My wife and I have 3 kids together, a 5 year old son and 2 year old twin daughters. My wife also has a 10 year old daughter from a previous relationship.
My wife and I love visiting a town a few hours away from us with the kids and decided this year to buy a house there. We've been looking at houses for a few months now and there's one thing we can't agree on. We can afford a 3 bed 2 bath condo walking distance from all of the shops and restaurants or a 4 bed 2-3 bath house maybe a 5-10 minute drive to everything.
I want to get the condo and have the girls in one room and my son in the other. My wife doesn't want her daughter to share a room with the twins so she either wants the 4 bedroom house or if we have to get a 3 bedroom, she wants to have the twins share with our son until we can eventually add a 4th bedroom or her daughter goes to college and won't be traveling with us as much.
I tried to compromise and find a house that has a 4th bedroom for my stepdaughter but is still walkable but my wife still doesn't like it because her daughter would be in the basement while the rest of us would be on the 2nd floor.
She says this house would isolate her daughter. Then she said she doesn't even want to be able to walk to the shops and restaurants because the double stroller is too bulky to bring into half of them, she'll have to deal with our son complaining about his feet hurting, and she can't even make that walk with the kids half the year when it's snowing.
She has a habit of spoiling her daughter and I think that's what she's doing here at my and my kids expense. AITA for wanting a house in a walkable neighborhood even if it means my stepdaughter will have to share a room?

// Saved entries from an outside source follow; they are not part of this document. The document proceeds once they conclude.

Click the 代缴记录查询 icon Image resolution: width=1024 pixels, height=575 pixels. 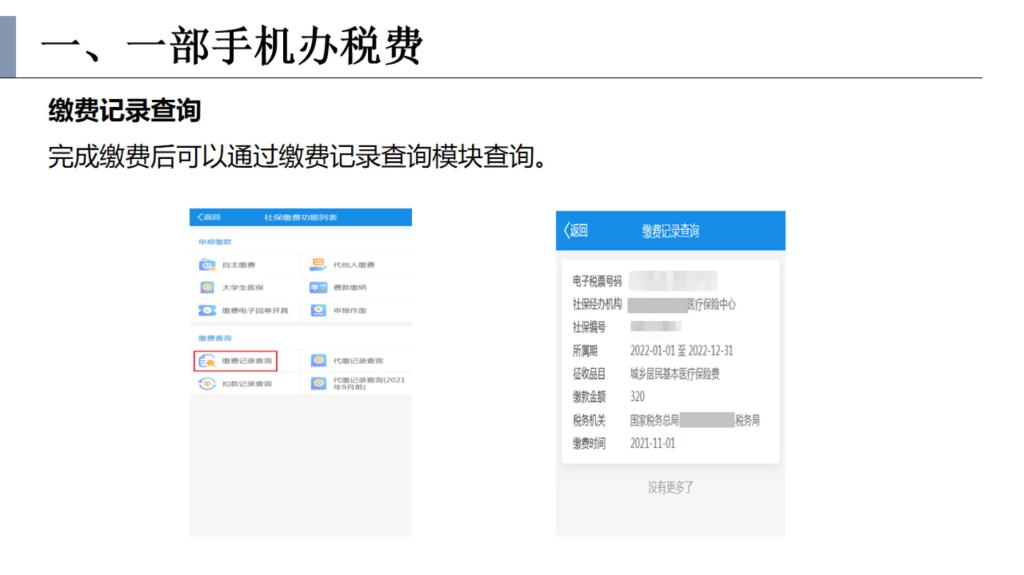pyautogui.click(x=318, y=360)
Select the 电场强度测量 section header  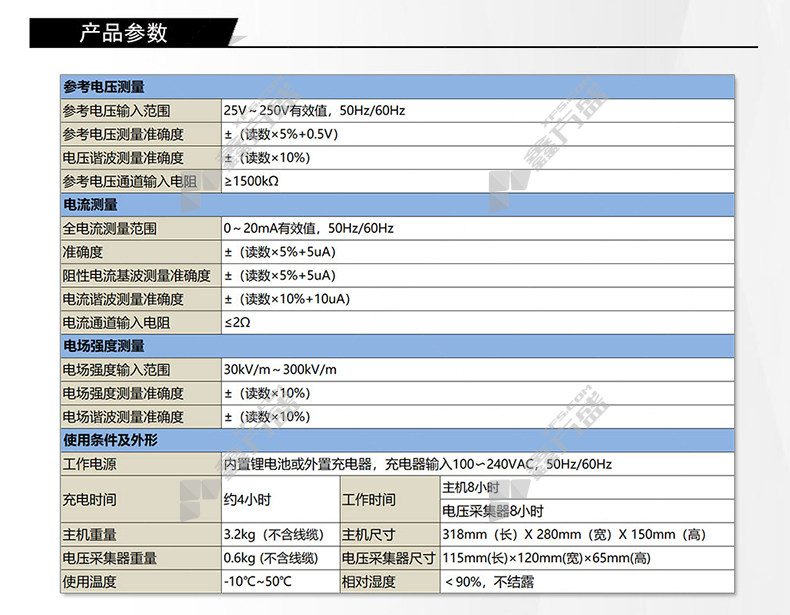point(104,346)
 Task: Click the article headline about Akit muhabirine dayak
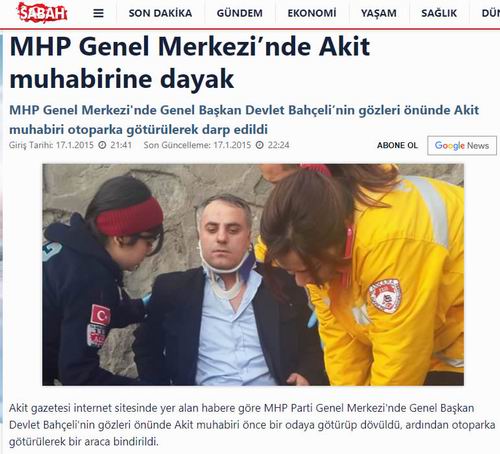(190, 62)
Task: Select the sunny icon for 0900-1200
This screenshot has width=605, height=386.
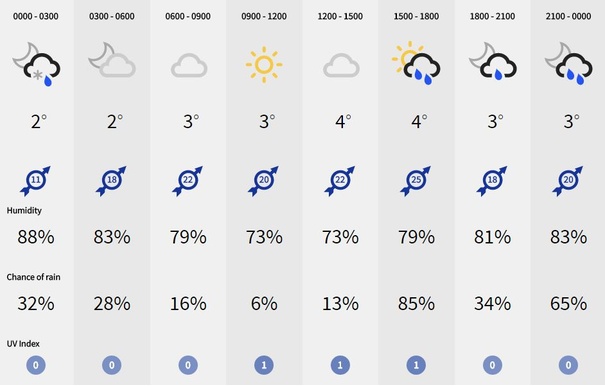Action: point(264,64)
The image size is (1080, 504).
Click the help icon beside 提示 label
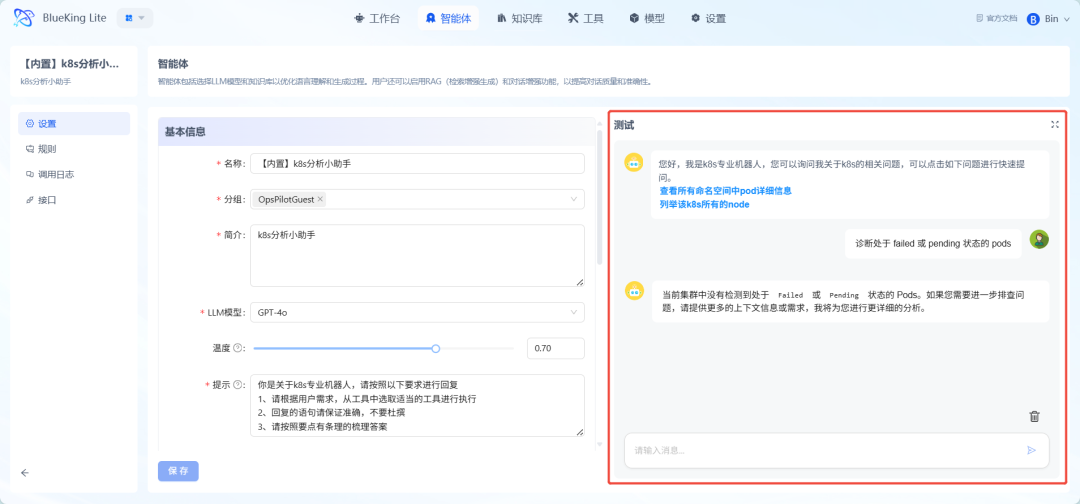[x=238, y=385]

YTA. Sorry, but it looks like you're planning to make your stepdaughter a nanny for toddlers.
Can't even fathom the mental gymnastics of trying to justify putting a kid a few years out from puberty in a room with two toddlers, and then calling it 'spoiled' because his partner doesn't want her to have to deal with that on vacation.

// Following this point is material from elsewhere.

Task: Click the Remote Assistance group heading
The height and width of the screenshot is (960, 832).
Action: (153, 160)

It's either misogyny or favoritism. Maybe both. For some reason the 5 year old male child 'deserves' it more than the child twice his age.
Well, she is just a STEPdaughter.
Edit: actually he never says that. Very notable - she isn't even called his stepdaughter, she is 'his wife's daughter'.
NTA I would prioritize a walkable house over anything else. Kids grow fast and the stroller won’t even be an issue in a few years. Go with the basement house as your compromise. In a few years the teenager will Love her privacy and ability to leave the house and hang out with friends without bumming a ride everywhere.
You outed yourself with the words “at the expense of me and MY kids” as opposed to the interloper your wife bought into the marriage. Of course your wife has to prioritize her daughter since you clearly do not. YTA.
For a vacation home? The kids can share and rotate who has to share. Or have all the kids share one room. Who cares. First world problem to the max. NTA whatever you decide.